I try to be kind and take an interest in the people who I interact with on a daily basis. I try to show them respect and care. I make a conscious effort to do this even with individuals who I don’t get the best of vibes from. There are really only two reactions to my efforts; either the person is pleasantly surprised at my interest or they try to get rid of me quicker than they otherwise would’ve. Usually, it is the former. This tells me that people are in want of genuine human connection; something that we’ve lost quite a bit of, first due to prevalence social media and then to the covid-19 saga.
Of course, since it is a risk to reach out to an other, given the existence of things like “ghosting”, I sympathize with people’s desires to live a more isolated life. Still, the enthusiasm I get from people when I take an interest in them tells me a different story.
One takeaway from this push/pull dynamic in our society is to use and give your attention and energy wisely when it comes to human relationships. Do not choose to overlook flaws, differences in values or red flags just because you’re lonely. Learn to be comfortable in your own skin and with the person who God made you to be. This will help you attract people who you are more compatible with. Far too often, people let the wrong individuals into their lives and suffer unfortunate consequences.
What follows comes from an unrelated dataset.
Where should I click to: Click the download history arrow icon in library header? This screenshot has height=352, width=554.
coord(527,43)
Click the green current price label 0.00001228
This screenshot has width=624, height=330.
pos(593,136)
It may be more than tangentially related that many in our society are breaking apart. Without authentic relationships, life can become surreal and Kafkaesque, ephemeral and nihilistic. Very recently, I conversed with a retail store clerk about a person who had driven their car through his store’s front display windows as a result of a road rage incident. In the end, the driver in question wound up in prison after he attempted to fight the police who responded to the episode. What was the road raging driver’s life like, I wonder? What sort of struggles was he facing? Of course, struggles or not, his actions are not justified. But I can’t help but think that he was down to his last straw and he simply gave up on our society and what it could offer him. Don’t get me wrong—his actions were profoundly selfish and entitled, but the fact remains that there’s a lot of road rage, public freak outs, mass shootings and other antisocial behaviors in our country today and they just seem to be growing in number.
Is there any chance that the lack of real human connection is related to the above? I would say most definitely so.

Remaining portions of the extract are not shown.